__WHAT YOU NEED TO DO__. Starting at the line where "At what coordinates should I click to accomplish: Open" occurs, reproduce each line through the end of the entries below exactly. Omit every picture.

__AVAILABLE DATA__.
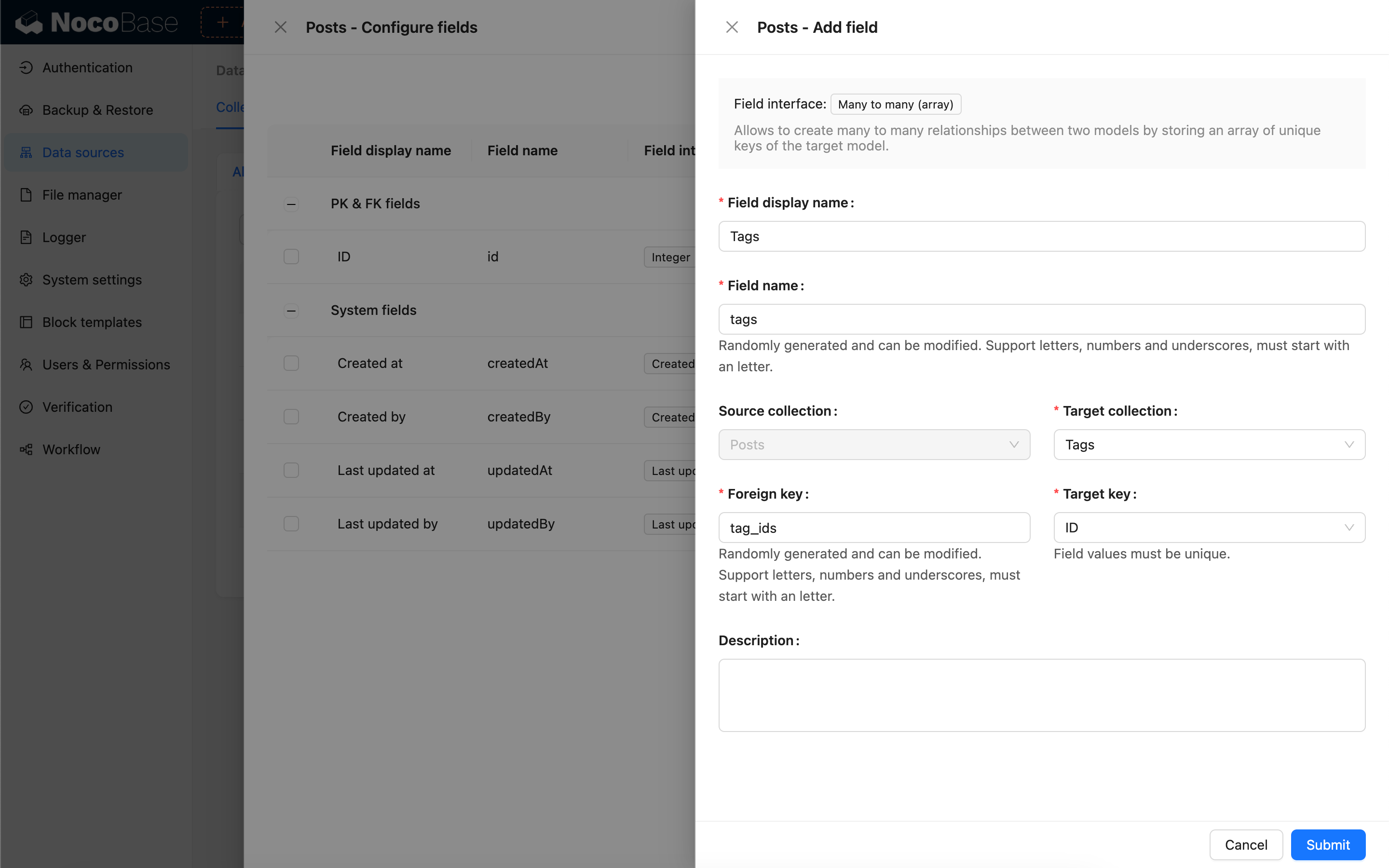Screen dimensions: 1389x868
Task: Collapse the PK & FK fields group
Action: coord(291,204)
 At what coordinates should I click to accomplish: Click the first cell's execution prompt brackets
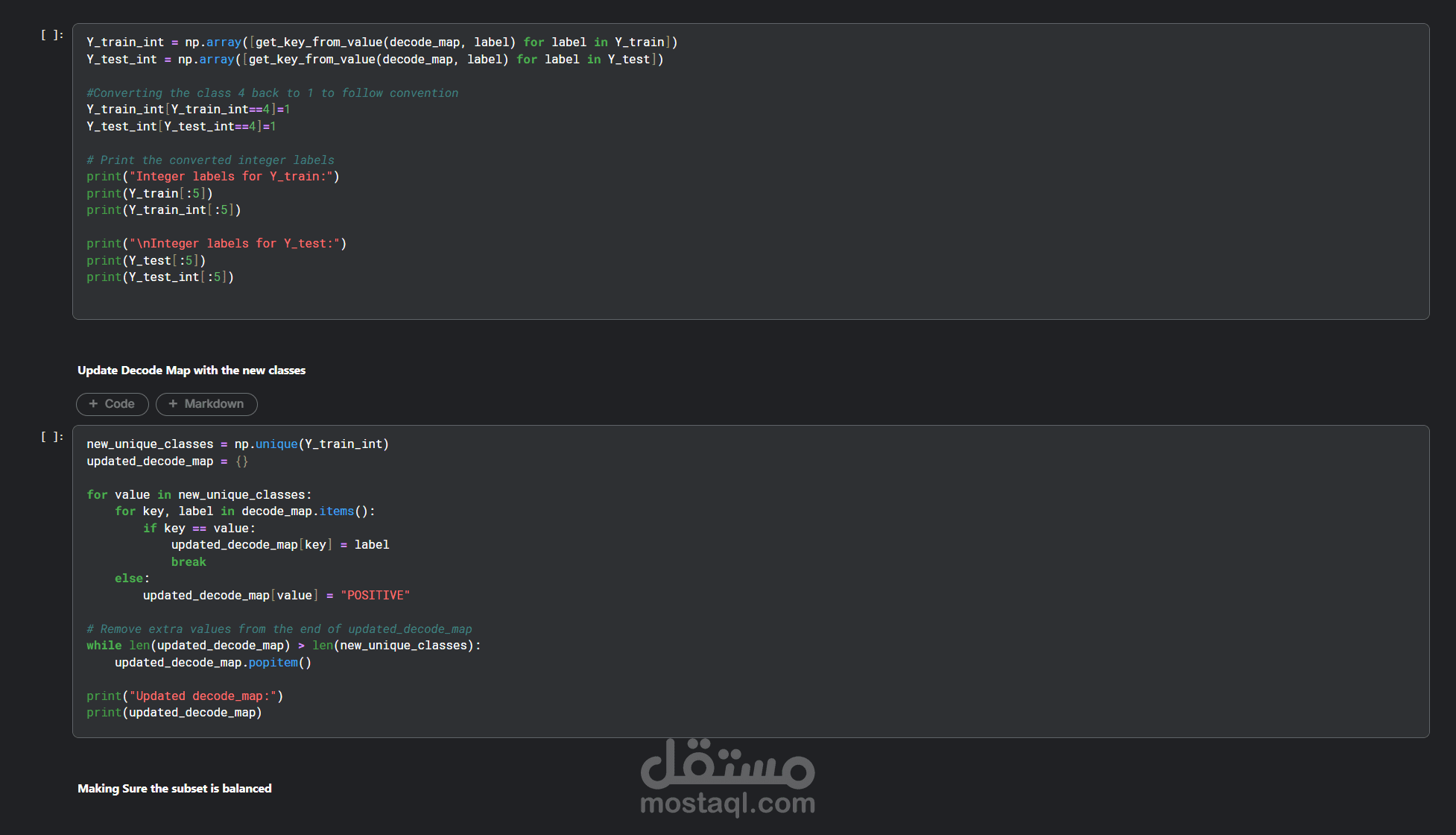pyautogui.click(x=51, y=35)
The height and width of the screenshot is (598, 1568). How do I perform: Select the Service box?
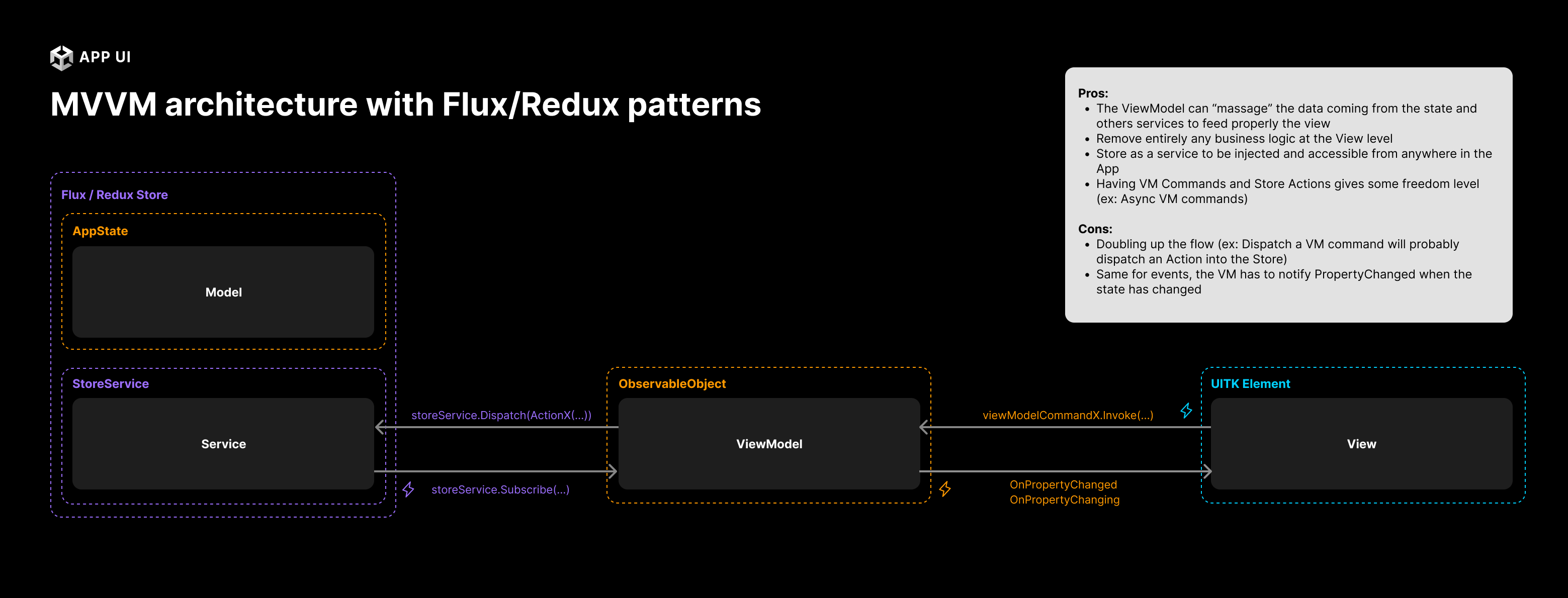pyautogui.click(x=223, y=444)
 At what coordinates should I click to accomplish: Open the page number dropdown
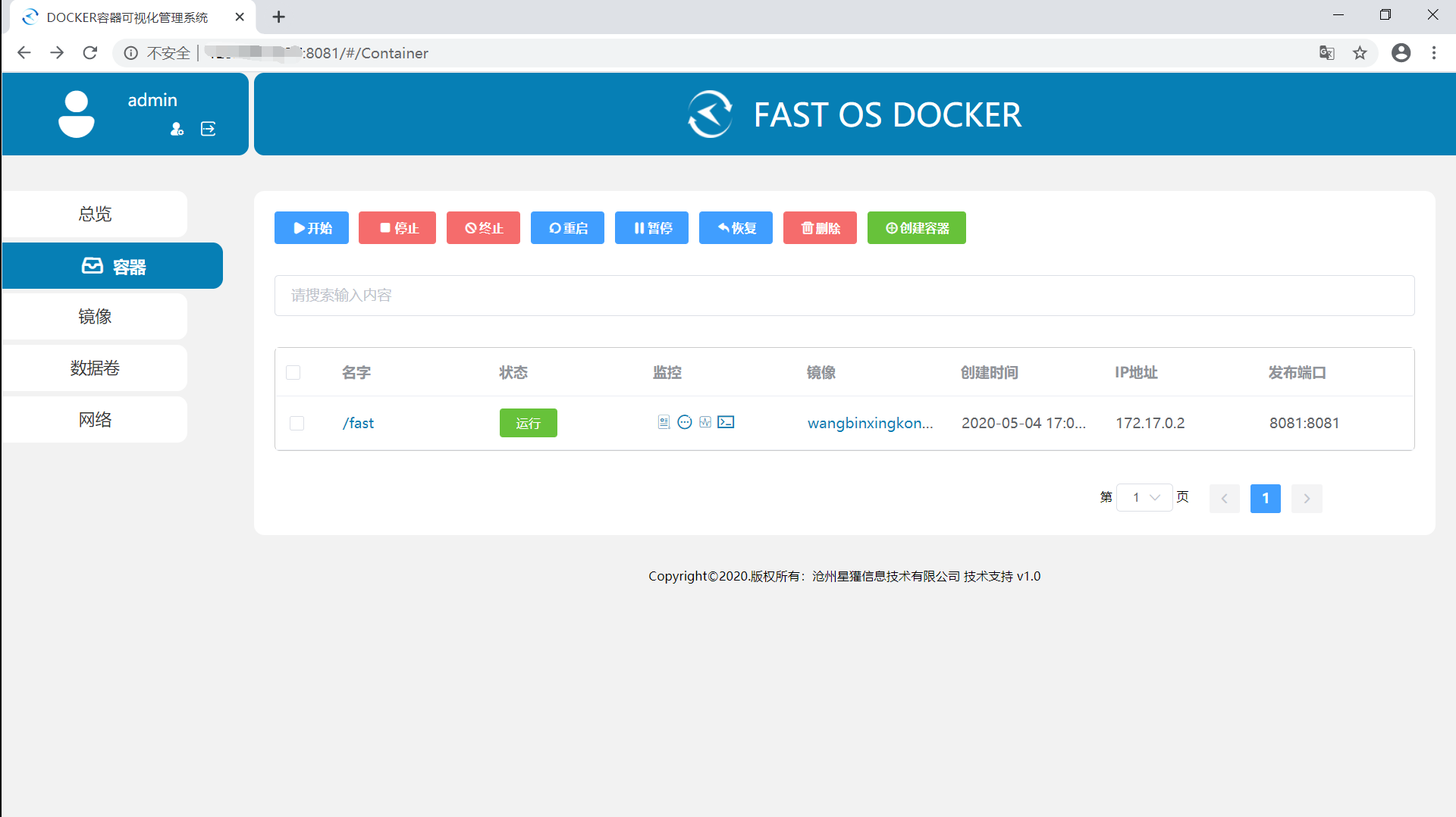[1144, 497]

__PROBLEM SOLUTION__.
 At what coordinates should I click to accomplish: Open the page number dropdown
[1144, 497]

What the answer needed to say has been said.